Readers of this column know I am more adept with a kayak paddle than a throttle lever. But an event this winter in Florida gave me a chance to demo a new watercraft from Sea-Doo.
Beyond some serious fun ripping around in turquoise waters, the demo changed my perspective on the activity in a bigger sense. In short, personal watercrafts have evolved hugely since I was younger.
A new generation of models can be quiet, super fuel-efficient, easy to maintain and simple for almost anyone to operate.
Testing a new Sea-Doo model called the Spark, I felt like I was riding a mountain bike on the water. I gripped the handlebars, hit waves like they were dirt jumps, and almost forgot about the cylinders and combusting gas powering me through the swells.

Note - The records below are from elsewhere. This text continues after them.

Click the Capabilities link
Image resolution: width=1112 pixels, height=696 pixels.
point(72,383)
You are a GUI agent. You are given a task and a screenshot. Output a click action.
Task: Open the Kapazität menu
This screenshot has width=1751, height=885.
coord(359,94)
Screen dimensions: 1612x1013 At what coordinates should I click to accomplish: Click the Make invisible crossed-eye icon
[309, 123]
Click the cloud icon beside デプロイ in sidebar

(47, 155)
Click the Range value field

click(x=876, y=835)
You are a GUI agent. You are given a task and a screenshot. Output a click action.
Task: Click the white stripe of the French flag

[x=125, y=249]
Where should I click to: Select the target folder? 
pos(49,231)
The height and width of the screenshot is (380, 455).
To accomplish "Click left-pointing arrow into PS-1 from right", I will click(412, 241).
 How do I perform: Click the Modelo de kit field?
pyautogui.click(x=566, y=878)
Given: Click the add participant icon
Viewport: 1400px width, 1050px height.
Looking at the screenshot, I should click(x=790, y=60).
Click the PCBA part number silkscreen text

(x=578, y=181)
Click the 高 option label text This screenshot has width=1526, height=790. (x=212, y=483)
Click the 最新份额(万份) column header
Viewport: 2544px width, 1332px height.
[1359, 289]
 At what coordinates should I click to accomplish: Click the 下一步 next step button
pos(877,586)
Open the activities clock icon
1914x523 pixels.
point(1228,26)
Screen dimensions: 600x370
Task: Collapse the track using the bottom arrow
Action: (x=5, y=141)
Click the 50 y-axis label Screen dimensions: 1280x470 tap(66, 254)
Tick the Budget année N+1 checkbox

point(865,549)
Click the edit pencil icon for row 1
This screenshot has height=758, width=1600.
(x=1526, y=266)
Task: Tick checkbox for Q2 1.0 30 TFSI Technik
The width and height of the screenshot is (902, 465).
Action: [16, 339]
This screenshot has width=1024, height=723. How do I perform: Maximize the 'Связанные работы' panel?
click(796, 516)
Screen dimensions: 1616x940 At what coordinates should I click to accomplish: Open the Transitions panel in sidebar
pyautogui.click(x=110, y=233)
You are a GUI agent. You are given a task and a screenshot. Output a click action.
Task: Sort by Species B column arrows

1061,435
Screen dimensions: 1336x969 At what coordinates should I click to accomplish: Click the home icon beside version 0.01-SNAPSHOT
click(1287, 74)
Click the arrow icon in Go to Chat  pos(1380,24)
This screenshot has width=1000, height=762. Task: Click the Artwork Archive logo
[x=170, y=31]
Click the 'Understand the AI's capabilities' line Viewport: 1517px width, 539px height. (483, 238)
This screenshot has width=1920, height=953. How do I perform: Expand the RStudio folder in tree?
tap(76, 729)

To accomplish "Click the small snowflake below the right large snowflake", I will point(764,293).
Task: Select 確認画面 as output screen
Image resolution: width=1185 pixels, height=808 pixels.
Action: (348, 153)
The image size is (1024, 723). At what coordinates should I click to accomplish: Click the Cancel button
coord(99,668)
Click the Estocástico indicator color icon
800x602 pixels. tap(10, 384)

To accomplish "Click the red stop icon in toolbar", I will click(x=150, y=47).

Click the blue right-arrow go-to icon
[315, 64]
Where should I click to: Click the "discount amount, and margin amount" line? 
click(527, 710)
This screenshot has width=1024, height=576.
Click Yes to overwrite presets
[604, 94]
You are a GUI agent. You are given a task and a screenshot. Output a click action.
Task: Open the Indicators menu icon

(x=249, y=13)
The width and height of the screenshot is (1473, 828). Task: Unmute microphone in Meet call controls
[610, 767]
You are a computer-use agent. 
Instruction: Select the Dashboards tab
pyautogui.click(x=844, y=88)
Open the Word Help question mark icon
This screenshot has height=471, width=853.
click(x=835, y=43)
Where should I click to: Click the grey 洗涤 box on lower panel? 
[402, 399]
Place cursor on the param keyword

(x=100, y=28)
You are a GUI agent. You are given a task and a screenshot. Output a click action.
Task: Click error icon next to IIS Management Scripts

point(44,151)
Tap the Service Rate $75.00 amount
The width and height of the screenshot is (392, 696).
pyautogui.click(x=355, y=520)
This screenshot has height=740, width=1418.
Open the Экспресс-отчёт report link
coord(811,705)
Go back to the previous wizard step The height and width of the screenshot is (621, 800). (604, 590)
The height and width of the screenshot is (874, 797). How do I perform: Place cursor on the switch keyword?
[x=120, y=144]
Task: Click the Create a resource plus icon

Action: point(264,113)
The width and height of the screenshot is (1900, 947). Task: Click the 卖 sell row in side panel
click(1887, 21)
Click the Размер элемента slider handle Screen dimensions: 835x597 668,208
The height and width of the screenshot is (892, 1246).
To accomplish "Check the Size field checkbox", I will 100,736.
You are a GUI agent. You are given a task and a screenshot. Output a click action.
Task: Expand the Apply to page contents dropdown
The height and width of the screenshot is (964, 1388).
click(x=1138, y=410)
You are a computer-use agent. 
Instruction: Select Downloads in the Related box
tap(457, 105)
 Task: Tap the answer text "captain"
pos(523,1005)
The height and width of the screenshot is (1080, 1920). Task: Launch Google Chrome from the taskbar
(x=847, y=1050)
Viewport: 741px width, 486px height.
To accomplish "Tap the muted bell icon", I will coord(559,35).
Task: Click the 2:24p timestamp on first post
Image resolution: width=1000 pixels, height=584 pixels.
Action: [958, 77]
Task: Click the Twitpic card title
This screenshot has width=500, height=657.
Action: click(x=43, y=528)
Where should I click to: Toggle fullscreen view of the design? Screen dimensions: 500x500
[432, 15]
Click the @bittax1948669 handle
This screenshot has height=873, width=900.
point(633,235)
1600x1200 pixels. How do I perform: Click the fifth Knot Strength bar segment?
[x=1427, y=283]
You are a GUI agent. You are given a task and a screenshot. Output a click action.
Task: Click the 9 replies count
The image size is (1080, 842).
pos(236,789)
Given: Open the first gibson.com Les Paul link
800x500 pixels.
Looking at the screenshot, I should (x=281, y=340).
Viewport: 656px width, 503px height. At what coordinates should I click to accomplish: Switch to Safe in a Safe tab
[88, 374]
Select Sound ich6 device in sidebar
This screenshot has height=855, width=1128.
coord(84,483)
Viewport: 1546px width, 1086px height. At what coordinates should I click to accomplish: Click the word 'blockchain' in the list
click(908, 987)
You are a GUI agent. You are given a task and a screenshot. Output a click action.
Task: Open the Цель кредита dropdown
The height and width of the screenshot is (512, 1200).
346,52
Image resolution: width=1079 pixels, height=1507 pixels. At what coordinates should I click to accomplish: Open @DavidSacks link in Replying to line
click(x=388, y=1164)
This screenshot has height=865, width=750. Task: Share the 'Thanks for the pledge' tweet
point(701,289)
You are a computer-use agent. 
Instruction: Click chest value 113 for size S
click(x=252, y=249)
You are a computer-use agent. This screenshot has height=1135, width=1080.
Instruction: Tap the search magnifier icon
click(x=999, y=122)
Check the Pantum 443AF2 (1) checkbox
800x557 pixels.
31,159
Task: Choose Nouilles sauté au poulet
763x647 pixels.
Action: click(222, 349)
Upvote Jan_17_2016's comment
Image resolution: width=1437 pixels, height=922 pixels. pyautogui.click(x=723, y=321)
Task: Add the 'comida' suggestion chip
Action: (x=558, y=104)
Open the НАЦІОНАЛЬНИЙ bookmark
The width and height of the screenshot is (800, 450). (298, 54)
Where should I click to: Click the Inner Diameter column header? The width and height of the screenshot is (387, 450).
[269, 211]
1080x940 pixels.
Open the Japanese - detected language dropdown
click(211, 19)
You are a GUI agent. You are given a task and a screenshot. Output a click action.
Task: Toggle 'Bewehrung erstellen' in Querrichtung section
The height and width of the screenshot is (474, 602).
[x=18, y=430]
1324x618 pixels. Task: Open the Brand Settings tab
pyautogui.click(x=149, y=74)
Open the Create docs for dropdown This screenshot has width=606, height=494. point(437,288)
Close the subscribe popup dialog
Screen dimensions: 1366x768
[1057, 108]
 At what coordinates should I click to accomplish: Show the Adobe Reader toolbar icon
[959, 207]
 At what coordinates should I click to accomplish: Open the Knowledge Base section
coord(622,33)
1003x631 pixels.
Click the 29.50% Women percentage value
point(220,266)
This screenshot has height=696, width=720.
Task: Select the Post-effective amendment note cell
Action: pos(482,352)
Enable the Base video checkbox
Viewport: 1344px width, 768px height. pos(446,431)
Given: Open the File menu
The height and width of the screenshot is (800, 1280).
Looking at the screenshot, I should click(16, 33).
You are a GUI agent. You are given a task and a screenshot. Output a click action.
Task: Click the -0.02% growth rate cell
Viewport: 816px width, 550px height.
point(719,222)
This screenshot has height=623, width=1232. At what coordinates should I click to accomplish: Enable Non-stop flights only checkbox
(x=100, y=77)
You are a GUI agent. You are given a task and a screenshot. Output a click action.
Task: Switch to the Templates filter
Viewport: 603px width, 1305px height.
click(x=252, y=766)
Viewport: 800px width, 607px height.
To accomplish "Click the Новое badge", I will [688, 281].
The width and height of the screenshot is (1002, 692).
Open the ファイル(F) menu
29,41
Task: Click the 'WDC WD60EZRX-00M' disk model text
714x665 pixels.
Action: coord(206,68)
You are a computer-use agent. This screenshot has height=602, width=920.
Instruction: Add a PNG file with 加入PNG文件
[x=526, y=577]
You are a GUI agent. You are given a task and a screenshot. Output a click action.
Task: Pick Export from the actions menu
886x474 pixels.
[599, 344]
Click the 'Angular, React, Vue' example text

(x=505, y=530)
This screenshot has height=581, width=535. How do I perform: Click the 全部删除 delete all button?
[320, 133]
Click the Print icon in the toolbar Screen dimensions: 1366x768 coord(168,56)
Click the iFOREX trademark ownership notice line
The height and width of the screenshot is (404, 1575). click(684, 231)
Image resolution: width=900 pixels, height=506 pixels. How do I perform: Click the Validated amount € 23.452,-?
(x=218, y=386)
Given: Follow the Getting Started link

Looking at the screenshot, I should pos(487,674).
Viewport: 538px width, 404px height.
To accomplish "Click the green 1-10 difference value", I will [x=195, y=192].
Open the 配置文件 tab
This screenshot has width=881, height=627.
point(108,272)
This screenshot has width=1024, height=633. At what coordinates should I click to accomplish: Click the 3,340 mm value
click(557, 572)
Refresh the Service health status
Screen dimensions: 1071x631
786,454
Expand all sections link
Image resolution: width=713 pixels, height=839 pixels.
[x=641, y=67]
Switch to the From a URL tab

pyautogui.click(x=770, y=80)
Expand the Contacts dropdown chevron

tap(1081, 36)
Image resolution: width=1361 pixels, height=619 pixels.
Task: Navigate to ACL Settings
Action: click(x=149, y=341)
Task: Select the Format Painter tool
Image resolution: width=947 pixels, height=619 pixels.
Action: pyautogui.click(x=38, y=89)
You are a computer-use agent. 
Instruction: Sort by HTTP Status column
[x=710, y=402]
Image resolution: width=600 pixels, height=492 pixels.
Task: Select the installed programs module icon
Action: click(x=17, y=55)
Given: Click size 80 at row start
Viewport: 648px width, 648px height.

There’s even a brake on the Spark, a rare feature for a watercraft that I tested after jetting to 40 mph where the water was flat. (It works.)
A four-stroke engine is under the hood. But it’s quiet enough that the wind in my ears often overpowered the engine noise. I smelled almost no exhaust, even when idling.
Sea-Doo advertises the Spark’s 899cc engine as the most efficient you can buy. It can run on less than 2 gallons of fuel per hour of use.
The efficiency comes from a new kind of engine as well as a lighter overall weight. At 400 pounds, the Spark can be towed on a trailer by a small car.
With a base price of $4,999, the model is half the expense of many personal watercrafts, Sea-Doo cites. The company cut costs by building a type of hull made of polypropylene that is easier to manufacture.
One to three people, depending on the model, can ride on a Spark. It has enough power to pull a skier on a tow rope behind.
In Florida, after a five-minute tutorial, I was riding alone into the waves. It’d been 15 years since my last experience captaining a small craft, but immediately I felt in control, aiming at a wave, pressing the throttle full speed ahead.